- PROBLEM TO SOLVE:
From the text on phobias and the movies that portray them, render this sentence in Spanish: "In "Bounce" (2000), Ben Affleck gives away his seat on a plane."

- TEXT UNDER STUDY:
= = =

FEAR OF FLYING (AVIOPHOBIA): Boeing research shows that historically one third of all Americans are afraid of flying. In the weeks following 9/11, that percentage nearly doubled to 61%. Movie survivors of plane disasters offer thoughtful insight into Post-Traumatic -Stress-Disorders (PTSD). In "Fearless" (1993), Jeff Bridges and Rosie Perez find contrasting ways to cope and survive. In "Bounce" (2000), Ben Affleck gives away his seat on a plane. When that plane crashes (killing all onboard) alcoholism and an odd form of penance serve as his coping mechanisms.


FEAR OF FLOODS (ANTLOPHOBIA), HURRICANES (LILAPSOPHOBIA), AND TIDAL WAVES (KYMOPHOBIA) CAUSED BY GLOBAL WARMING:

"An Inconvenient Truth," Al Gore's brilliant exposition of the possibly irreversible changes occurring to our home planet, provides a sobering call to action before it's too late. In contrast, "The Day After Tomorrow" (2004) is one of those old-time disaster movies reveling in special effects and individual acts of heroism or futility. Best bets are the scenes of ocean liners sailing through the flooded streets of New York. Even more ridiculous is "Waterworld" (1995) Kevin Costner's swan song of a movie set in a post-glacial future where the most precious commodity on our planet is dry earth itself.


FEAR OF TERRORIST ATTACKS ON BUSES (MOTORPHOBIA), OR SUBWAYS AND TRAINS (SIDERODROPHOBIA):
We are constantly being told that terrorists pose a grave new threat to our way of life. Wait a minute. What about the wave of 1919 political assassinations and bombings that forced U.S. Attorney General A. Mitchell Palmer to place J. Edgar Hoover in charge of a special branch of the F.B.I. to arrest, try, and deport terrorists? And it wasn't only in this country that bomb-wielding terrorists threatened the lives of innocent people. Alfred Hitchcock's 1936 film "Sabotage" was based on a 1920 Joseph Conrad novel. In the movie, anarchist Oscar Homolka is assigned to plant a terrorist bomb in London's Picadilly Circus. Since he will be recognized, he builds an Improvised Explosive Device (IED) in a metal film canister and sends a young boy (Desmond Tester) to deliver the package to a specific place by a specific time. But the boy becomes fascinated with things along the way, so he boards a crowded bus to make up for lost time...

= = =

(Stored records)

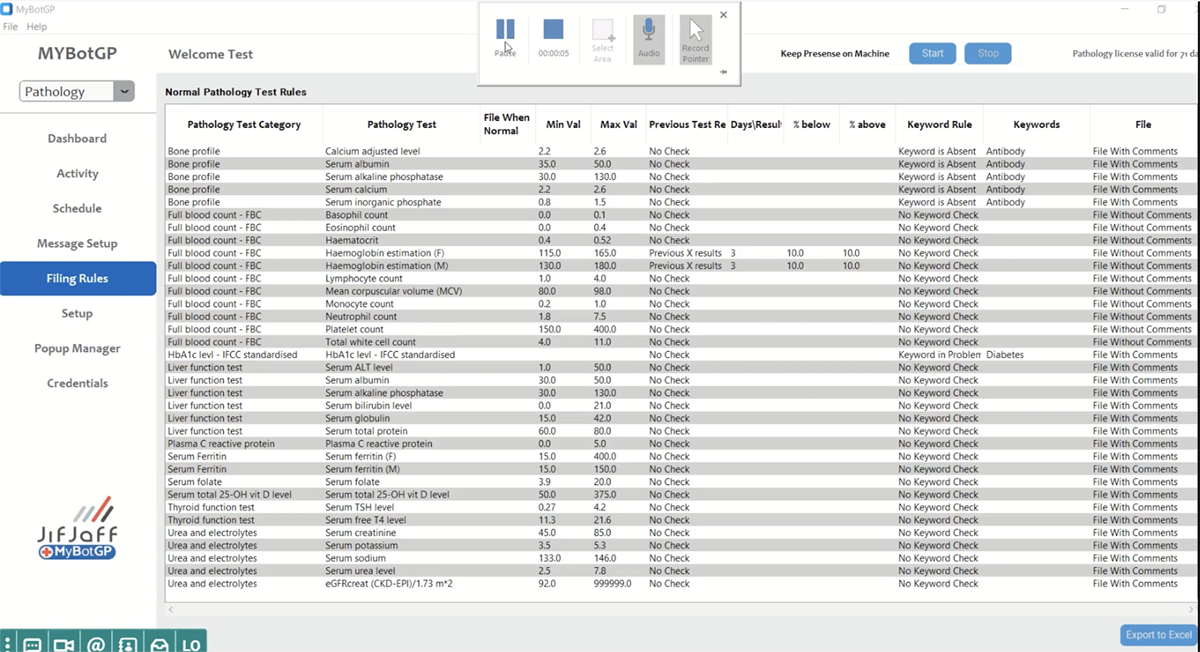The width and height of the screenshot is (1200, 652).
Task: Open the Help menu
Action: coord(37,26)
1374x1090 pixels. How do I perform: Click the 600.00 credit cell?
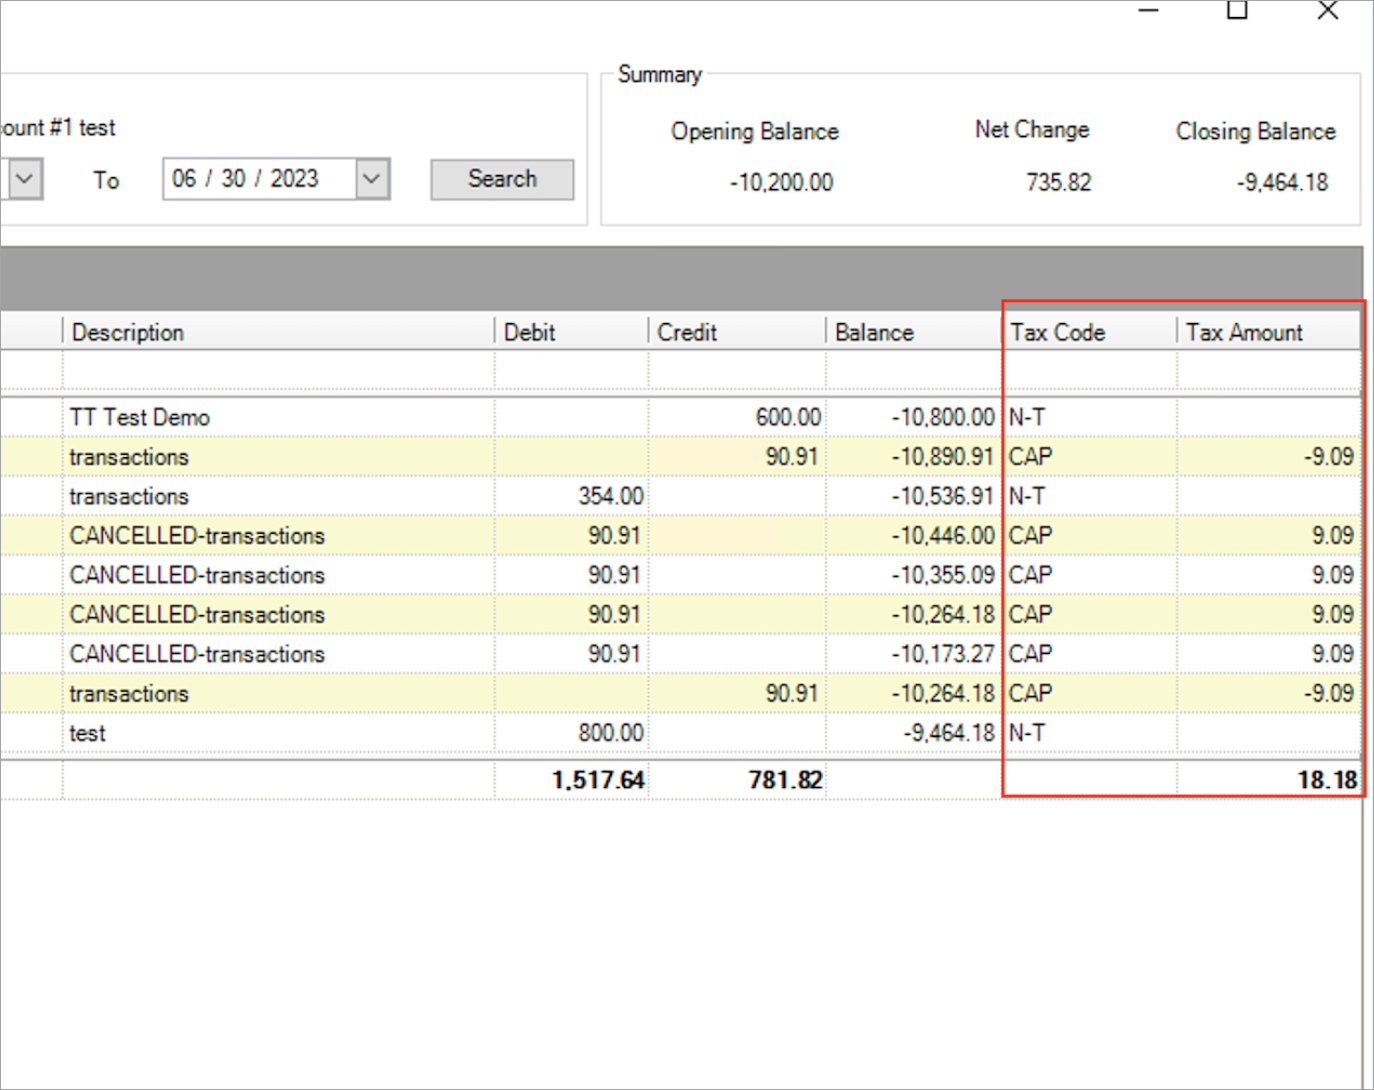[x=788, y=418]
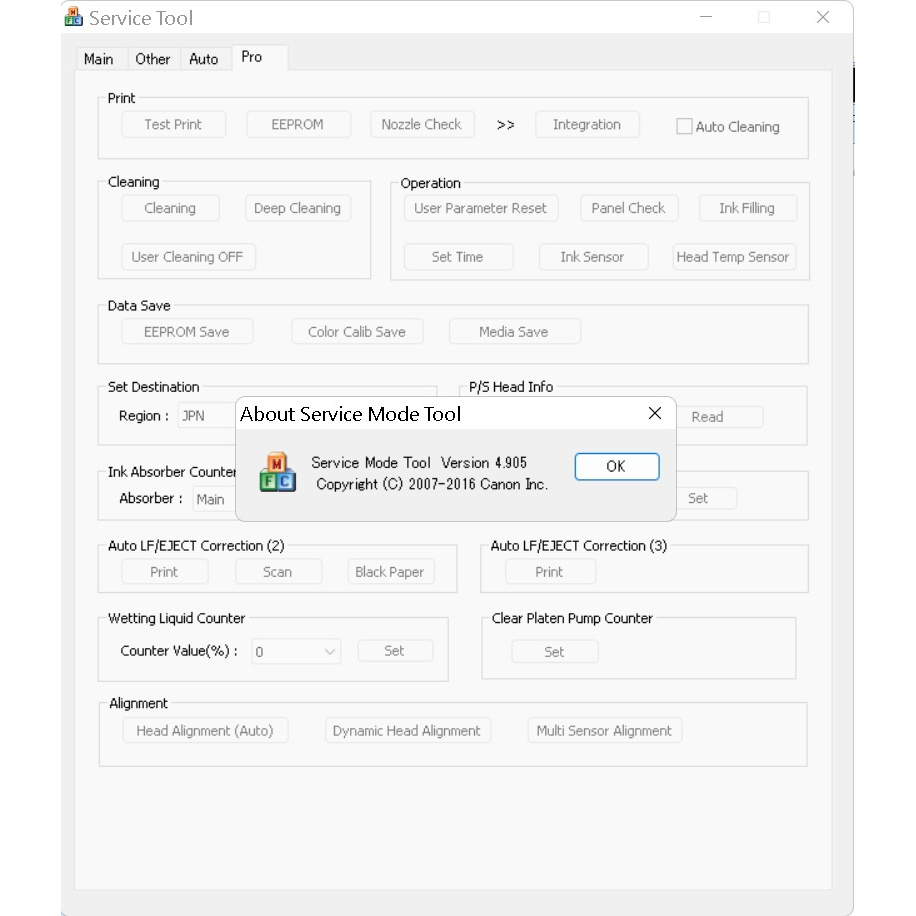Close the About Service Mode Tool dialog
This screenshot has height=916, width=916.
click(655, 413)
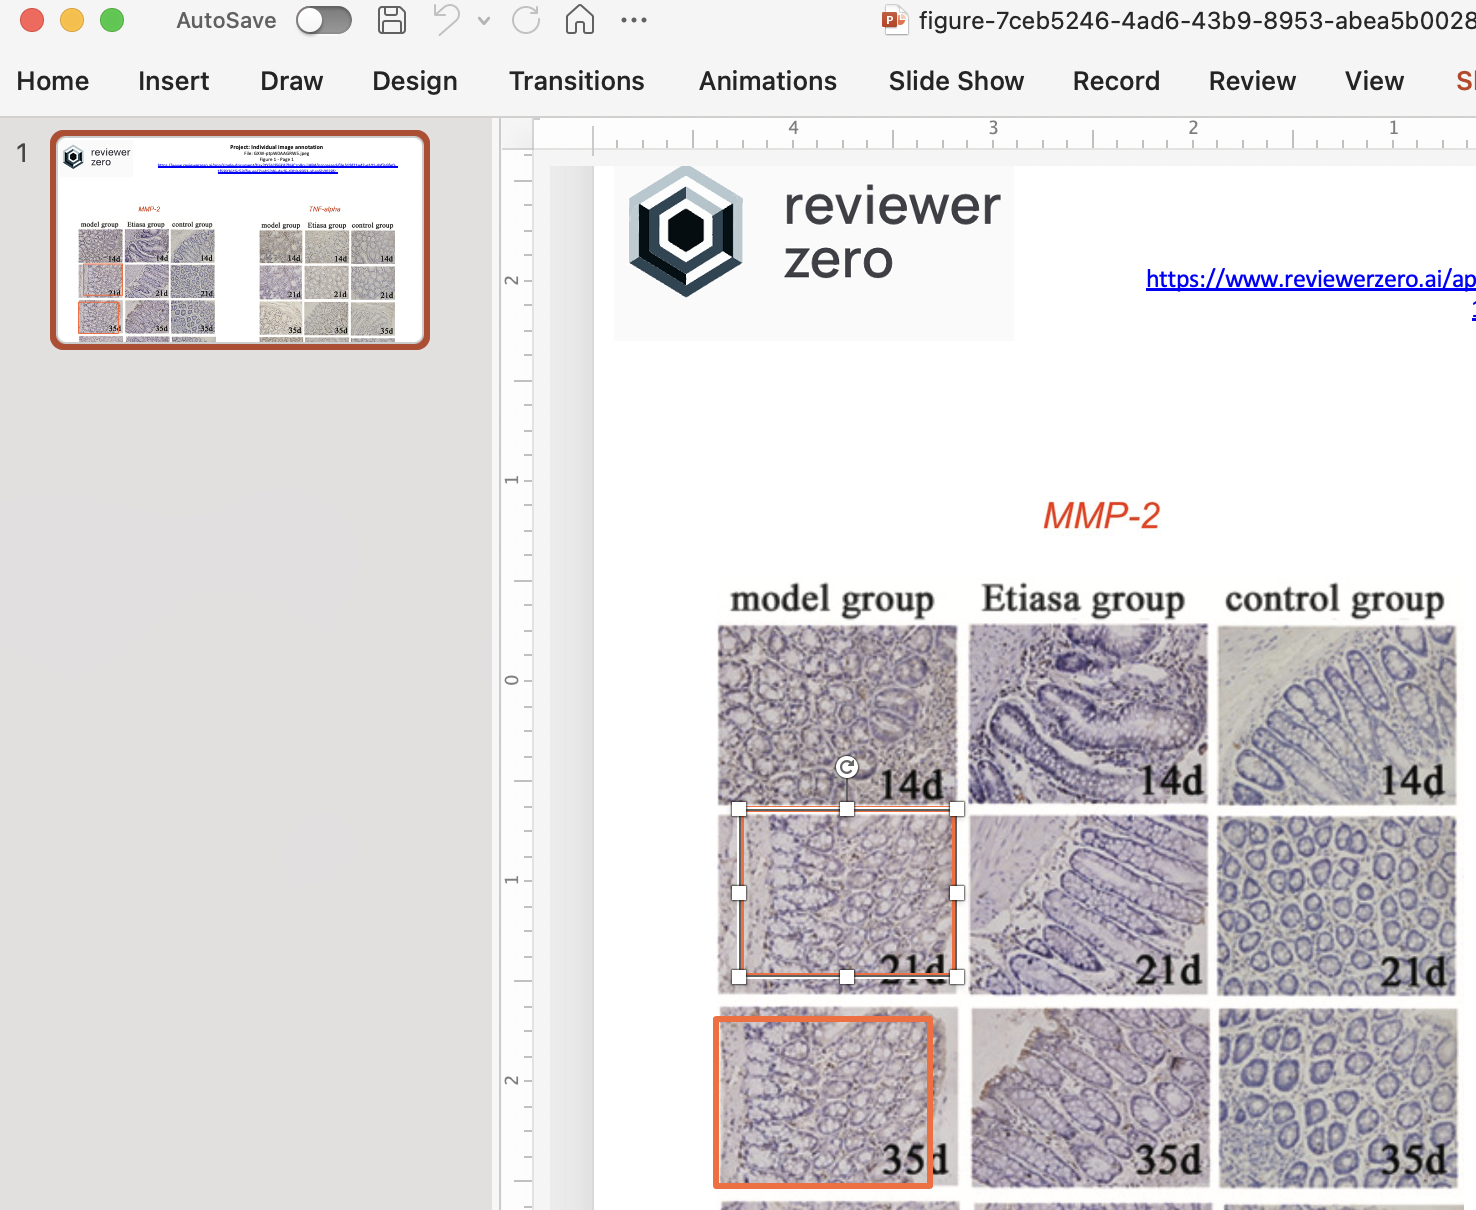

= = =

- RESULT BELOW:
En "Bounce" (2000), Ben Affleck cede su asiento en un avión.